27 de julho de 2024

LÍGIA MESQUITA, DE BUENOS AIRES

Em 27 de setembro de 2013.

Lulu, aos seis anos, ainda surpreende os adultos que convivem com ela. Recentemente, falou com naturalidade para uma psicóloga: “Sei que não vai sair nenhum bebê da minha barriga e que eu não vou ter peito”.

E agora ela também sabe que seu antigo nome, Manuel, ficará somente como uma lembrança do passado. E que, em breve, passará a ser Luana, o nome que escolheu há dois anos.

Os pais da garotinha argentina conseguiram autorização do governo de Buenos Aires para que a filha trocasse sua identidade no DNI, o RG da Argentina. Ela será a primeira criança transgênero a obter esse feito no país.

Mas não foi fácil. Em dezembro de 2012, o órgão estadual responsável pelos registros havia negado a solicitação. A mãe de Lulu, Gabriela (ela não revela o sobrenome), decidiu então escrever uma carta à presidente Cristina Kirchner contando a história.

A Presidência recebeu a mensagem e encaminhou o caso para a Senaf (Secretaria Nacional da Criança, Adolescente e Família).

Lulu, a primeira criança transgênero na Argentina a conseguir mudar de nome na cédula de identidade
Lulu, a primeira criança transgênero na Argentina
a conseguir mudar de nome na cédula de identidade
Foto: Reuters

 

Na segunda-feira, o órgão enviou uma carta ao governador de Buenos Aires, Daniel Scioli, e em dois dias autorizaram o novo registro. A família de Lulu mora na Grande Buenos Aires.

“O DNI é como um espelho. Se uma pessoa não se identifica ali, isso não é bom.
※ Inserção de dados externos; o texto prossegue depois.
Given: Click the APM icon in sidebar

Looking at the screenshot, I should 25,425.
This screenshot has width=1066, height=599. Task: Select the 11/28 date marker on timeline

Foi uma luta importante que vencemos”, afirma à Folha um dos psicólogos da criança, Alfredo Grande.

Para César Cigliutti, presidente da CHA (Comunidade Homossexual Argentina), a conquista de Luana é “emocionante”. “É algo histórico conseguir um novo registro sem que tenha sido necessário recorrer à Justiça”, diz.

A entidade de direitos LGBT assessora a família de Lulu com o tratamento psicológico e prestou acompanhamento jurídico no processo da nova identidade.

Segundo Cigliutti, o governo aceitou o uso da Lei de Identidade de Gênero para promover a mudança, já que a legislação não define nenhuma idade para o reconhecimento de um transgênero.

A psicóloga Valéria Paván, que também atende Lulu há dois anos, afirma à Folha que não foi preciso apresentar nenhum laudo psicológico da paciente. “Justamente porque essa lei procura a despatologização dessa questão.”

PRINCESA LULU

Lulu é irmã gêmea de um outro menino. Sua mãe, que neste momento prefere não dar entrevistas, falou há um mês à Rádio La Retaguardia. Contou que, quando a filha tinha um ano e seis meses, disse: “Eu, menina, eu princesa”. E que desde então assumiu ser menina.

A argentina não é a primeira criança transgênero a ter uma nova identidade. A americana Coy Mathis, 6, também conseguiu no ano passado mudar seus documentos.

E foi assistindo a um programa de TV sobre uma menina transgênero que Gabriela diz ter compreendido o que se passava com a filha e buscou ajuda.

“Ao aceitar que meu filho não era o filho que eu dei à luz, mas sim uma menina, aceitei sua identidade e me coloquei ao seu lado”, disse a mãe de Lulu.

“Muitas crianças transgênero não têm pais que as escutem. Os de Lulu prestaram atenção nela. Ter um novo documento é um passo importante. Mas ela sabe que ainda tem muita coisa pela frente, porque tem consciência de que seu corpo é o de um homem”, afirma a psicóloga Paván.